Ecco a voi un menu leggero per una serata romantica!

VELLUTATA DI CECI E GAMBERI

Ingredienti per 2 persone:

  • ceci già cotti e sbucciati 150 g
  • brodo vegetale 0,5 l
  • fecola di patate 1 cucchiaio
  • code di gambero 10
  • aglio 1 spicchio
  • prezzemolo
  • olio evo 1 cucchiaio

Preparazione

Mettete i ceci sbucciati, la fecola e l’aglio in una pentola capiente, unite il brodo e portate a ebollizione.
Nel frattempo pulite i gamberi, frullate il tutto fino a ottenere una crema perfettamente liscia. La consistenza dovrà essere densa, ma fluida.

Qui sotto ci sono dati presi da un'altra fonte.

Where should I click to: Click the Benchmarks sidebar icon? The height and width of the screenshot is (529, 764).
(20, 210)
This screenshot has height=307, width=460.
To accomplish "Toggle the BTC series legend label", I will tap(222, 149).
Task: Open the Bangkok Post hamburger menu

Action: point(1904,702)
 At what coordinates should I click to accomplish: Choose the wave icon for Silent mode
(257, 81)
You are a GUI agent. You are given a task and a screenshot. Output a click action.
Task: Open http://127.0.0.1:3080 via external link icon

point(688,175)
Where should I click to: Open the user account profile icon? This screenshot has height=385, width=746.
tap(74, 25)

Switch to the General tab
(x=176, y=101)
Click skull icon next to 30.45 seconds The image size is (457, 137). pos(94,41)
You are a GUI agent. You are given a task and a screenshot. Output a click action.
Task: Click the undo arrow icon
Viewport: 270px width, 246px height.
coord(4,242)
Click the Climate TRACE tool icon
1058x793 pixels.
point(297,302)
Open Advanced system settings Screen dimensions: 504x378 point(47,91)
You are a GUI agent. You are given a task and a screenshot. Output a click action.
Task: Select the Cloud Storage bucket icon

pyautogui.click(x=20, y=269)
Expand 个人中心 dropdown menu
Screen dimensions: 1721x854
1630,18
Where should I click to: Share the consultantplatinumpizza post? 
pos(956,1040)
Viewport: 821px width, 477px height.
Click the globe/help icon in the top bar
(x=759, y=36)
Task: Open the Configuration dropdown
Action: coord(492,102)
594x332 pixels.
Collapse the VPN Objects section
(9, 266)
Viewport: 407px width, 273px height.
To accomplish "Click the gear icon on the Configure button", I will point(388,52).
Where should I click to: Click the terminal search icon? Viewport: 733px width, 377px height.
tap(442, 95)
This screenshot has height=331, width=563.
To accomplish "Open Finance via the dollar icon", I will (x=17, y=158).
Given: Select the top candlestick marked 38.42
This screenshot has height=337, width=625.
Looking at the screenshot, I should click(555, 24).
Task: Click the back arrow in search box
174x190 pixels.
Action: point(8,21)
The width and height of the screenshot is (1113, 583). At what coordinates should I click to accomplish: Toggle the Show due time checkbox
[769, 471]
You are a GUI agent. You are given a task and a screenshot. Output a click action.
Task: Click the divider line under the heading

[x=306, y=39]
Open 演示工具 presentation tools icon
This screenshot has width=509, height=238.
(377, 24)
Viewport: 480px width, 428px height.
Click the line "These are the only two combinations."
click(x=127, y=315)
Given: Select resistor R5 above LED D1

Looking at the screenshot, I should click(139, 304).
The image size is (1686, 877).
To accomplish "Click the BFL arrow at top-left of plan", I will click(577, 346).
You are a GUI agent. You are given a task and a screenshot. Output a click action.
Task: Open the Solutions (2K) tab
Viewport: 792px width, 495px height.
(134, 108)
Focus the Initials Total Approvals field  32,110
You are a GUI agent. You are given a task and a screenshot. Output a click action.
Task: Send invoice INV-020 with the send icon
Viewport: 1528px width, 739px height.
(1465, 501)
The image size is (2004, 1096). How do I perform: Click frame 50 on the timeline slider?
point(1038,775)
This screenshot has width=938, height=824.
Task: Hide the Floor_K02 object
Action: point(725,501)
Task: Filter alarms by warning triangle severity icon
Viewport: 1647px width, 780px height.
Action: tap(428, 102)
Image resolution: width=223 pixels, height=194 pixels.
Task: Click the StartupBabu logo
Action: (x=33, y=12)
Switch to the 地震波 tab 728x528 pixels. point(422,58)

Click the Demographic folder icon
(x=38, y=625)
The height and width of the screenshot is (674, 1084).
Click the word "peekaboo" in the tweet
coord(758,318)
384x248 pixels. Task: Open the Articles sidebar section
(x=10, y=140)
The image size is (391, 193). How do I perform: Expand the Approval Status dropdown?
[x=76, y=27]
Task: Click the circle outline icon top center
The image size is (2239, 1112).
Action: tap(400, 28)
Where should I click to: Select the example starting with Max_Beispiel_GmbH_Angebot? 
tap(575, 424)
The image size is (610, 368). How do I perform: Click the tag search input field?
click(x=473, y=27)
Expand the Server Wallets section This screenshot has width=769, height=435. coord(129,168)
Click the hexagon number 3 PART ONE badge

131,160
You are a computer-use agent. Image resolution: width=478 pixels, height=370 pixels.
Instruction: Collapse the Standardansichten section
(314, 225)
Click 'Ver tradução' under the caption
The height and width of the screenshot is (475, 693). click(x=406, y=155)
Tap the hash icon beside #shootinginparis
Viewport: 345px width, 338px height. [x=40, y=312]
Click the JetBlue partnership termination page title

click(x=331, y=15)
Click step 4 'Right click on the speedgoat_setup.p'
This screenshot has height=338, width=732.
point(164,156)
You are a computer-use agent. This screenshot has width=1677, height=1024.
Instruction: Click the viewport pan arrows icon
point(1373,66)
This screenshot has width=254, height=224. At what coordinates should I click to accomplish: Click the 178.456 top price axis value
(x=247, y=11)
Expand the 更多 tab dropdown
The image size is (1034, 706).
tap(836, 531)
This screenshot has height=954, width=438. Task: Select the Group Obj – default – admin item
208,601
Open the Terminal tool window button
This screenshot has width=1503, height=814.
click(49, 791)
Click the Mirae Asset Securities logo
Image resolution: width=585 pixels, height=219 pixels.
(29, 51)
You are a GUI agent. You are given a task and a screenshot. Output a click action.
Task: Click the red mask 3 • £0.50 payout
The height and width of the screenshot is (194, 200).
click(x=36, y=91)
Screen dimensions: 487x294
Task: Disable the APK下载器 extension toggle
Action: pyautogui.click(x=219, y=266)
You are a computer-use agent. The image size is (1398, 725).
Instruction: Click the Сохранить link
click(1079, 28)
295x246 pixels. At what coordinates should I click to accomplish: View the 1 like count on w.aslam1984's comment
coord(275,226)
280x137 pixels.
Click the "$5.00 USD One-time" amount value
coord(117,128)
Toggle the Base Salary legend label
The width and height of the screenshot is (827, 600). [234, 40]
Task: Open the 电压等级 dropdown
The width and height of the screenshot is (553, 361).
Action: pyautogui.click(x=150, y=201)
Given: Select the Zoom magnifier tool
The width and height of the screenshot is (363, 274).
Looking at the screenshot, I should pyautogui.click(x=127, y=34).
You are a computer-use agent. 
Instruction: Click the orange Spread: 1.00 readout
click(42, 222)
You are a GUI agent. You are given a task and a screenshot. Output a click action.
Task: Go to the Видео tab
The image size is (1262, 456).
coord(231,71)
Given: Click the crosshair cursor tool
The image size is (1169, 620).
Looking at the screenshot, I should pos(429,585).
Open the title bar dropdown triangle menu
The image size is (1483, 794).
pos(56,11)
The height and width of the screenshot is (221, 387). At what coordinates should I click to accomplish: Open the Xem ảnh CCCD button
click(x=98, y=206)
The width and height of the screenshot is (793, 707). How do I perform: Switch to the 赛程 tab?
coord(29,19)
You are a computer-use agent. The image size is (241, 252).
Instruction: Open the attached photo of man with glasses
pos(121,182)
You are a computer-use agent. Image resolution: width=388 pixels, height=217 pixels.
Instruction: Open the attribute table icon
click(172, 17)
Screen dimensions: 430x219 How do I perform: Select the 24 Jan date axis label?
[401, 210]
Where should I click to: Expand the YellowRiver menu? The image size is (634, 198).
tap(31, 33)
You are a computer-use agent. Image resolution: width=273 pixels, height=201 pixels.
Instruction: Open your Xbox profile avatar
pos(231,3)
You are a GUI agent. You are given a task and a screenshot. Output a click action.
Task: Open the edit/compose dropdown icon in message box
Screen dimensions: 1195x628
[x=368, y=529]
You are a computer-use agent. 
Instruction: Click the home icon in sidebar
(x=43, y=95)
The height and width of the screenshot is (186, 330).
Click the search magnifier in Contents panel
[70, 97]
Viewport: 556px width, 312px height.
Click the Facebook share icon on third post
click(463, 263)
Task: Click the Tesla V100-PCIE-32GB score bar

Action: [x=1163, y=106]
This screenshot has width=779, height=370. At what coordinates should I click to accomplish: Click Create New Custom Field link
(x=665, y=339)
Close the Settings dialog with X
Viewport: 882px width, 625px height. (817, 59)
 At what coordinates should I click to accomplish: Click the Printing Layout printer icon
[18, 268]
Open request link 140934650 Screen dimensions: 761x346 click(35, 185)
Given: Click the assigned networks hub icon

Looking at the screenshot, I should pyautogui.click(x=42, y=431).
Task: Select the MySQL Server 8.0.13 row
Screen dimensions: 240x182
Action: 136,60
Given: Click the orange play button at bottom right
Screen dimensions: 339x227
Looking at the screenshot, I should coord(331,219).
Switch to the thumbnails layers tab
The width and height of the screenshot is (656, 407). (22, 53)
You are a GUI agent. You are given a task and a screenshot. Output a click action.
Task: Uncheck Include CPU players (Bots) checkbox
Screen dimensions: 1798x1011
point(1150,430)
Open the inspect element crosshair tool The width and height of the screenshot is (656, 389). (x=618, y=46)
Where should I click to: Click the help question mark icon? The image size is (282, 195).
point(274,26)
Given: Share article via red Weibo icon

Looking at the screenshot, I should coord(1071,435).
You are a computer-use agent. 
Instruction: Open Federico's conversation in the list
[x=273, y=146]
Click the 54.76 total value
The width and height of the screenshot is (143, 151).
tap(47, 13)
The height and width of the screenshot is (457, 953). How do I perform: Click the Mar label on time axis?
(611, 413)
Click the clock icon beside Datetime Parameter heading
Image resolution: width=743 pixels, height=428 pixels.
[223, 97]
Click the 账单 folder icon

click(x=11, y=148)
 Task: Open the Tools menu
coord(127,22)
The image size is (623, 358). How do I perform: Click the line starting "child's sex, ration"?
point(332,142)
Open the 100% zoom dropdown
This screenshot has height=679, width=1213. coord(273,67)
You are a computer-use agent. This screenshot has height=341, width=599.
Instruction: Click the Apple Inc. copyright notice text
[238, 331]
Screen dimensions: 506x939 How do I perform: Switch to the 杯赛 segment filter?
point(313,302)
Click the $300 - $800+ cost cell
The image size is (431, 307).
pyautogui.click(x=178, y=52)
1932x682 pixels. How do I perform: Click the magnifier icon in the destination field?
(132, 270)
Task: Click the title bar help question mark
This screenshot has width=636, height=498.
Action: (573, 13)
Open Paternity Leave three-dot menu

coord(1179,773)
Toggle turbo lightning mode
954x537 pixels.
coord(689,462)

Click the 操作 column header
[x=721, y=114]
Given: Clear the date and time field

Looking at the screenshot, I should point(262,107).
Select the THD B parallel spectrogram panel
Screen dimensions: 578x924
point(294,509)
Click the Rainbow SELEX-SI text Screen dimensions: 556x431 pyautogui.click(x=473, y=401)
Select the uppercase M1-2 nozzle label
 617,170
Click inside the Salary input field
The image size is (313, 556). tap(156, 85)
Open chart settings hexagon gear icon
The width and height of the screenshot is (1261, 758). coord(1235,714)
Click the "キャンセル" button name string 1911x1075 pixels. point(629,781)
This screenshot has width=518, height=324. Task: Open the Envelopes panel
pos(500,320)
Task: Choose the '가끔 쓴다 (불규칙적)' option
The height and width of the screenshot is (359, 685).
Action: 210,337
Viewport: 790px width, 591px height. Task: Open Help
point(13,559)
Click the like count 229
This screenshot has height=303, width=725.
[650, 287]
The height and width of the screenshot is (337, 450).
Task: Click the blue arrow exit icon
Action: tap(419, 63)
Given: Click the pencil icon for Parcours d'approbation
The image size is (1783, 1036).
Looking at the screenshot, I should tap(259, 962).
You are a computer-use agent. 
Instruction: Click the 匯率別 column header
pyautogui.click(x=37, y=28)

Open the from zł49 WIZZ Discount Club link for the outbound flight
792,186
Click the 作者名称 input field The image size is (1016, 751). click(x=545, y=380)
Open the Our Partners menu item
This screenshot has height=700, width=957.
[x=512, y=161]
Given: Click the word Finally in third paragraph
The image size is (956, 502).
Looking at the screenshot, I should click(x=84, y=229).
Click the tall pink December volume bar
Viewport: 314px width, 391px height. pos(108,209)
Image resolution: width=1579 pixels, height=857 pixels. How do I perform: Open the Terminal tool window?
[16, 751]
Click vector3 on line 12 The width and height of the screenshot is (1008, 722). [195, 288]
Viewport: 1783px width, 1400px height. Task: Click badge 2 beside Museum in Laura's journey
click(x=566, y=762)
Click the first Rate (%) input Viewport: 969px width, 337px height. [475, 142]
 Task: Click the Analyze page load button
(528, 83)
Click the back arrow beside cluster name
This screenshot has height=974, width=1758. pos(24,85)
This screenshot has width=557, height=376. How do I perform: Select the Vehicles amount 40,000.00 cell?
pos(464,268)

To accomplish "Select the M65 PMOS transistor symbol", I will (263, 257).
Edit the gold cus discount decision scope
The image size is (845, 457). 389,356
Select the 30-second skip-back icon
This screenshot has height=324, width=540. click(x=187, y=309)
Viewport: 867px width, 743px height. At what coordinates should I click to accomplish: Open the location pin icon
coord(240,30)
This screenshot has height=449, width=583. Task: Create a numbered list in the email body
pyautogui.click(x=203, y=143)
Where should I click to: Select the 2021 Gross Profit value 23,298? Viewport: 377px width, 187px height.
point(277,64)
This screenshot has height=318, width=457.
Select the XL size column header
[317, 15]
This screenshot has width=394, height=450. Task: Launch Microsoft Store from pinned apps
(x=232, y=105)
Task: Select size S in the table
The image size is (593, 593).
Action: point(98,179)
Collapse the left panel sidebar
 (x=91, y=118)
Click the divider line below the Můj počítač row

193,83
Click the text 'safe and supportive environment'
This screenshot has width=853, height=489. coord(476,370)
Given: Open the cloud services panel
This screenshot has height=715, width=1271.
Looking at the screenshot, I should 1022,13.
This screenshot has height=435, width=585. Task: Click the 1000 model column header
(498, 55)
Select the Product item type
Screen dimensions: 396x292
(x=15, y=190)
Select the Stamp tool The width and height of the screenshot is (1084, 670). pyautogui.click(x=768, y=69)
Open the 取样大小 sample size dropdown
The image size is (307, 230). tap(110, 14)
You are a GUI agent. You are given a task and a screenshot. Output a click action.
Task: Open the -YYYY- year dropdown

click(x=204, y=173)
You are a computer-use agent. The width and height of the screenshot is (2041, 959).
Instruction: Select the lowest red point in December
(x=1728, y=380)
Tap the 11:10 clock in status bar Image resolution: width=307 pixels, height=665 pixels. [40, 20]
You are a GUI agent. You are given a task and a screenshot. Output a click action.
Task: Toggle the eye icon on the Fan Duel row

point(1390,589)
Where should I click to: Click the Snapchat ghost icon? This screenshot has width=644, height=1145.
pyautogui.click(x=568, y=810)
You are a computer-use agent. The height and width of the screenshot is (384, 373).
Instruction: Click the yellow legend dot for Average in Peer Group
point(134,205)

Regolate di sale e tenete la vellutata in caldo.

Grigliate le code di gambero, spennellando appena con olio e sale non vi resta che sistemare le code di gambero a decorare la vellutata di ceci, guarnire con il prezzemolo tritato di fresco e servire.

CODA DI ROSPO

Ingredienti per 2 persone:

  • coda di rospo 300 g
  • pancetta 50 g
  • salvia
  • aglio 1 spicchio
  • olio evo 2 cucchiai
  • vino bianco 2 bicchieri

Preparazione

Togliete la pelle dalle code di pescatrice, lavatele e asciugatele bene. Quindi sistemate sopra ogni coda una fettina di aglio e una fogliolina di salvia. Avvolgete con la pancetta stesa e fate rosolare per bene la coda di rospo, a fiamma moderata. Sfumate con il vino e terminate la cottura. Servite la pescatrice arrostita ben calda, con un contorno di verdure fresche di stagione.

ANANAS CON MIELE E CANNELLA

Ingredienti:

  • anas
  • miele
  • zucchero di canna
  • cannella

Preparazione:

Pulite  l’ananas e tagliatelo a rondelle alte circa 2 cm, state attenti a togliere tutti gli occhi scuri dalla polpa ed eliminate il torsolo centrale. 
Adagiate quindi le fette su una piastra ben calda; rigiratele almeno due volte per parte, lasciandole sul fuoco per almeno 10-12 minuti. Quando si saranno abbrustolite il tempo necessario, toglietele dalla piastra e adagiatele su di un piatto da portata mettendo su ognuna di esse un cucchiaino di zucchero di canna, poi uno di miele ed infine un leggero velo di cannella. Servite l’ananas alla piastra con miele e cannella ben caldo!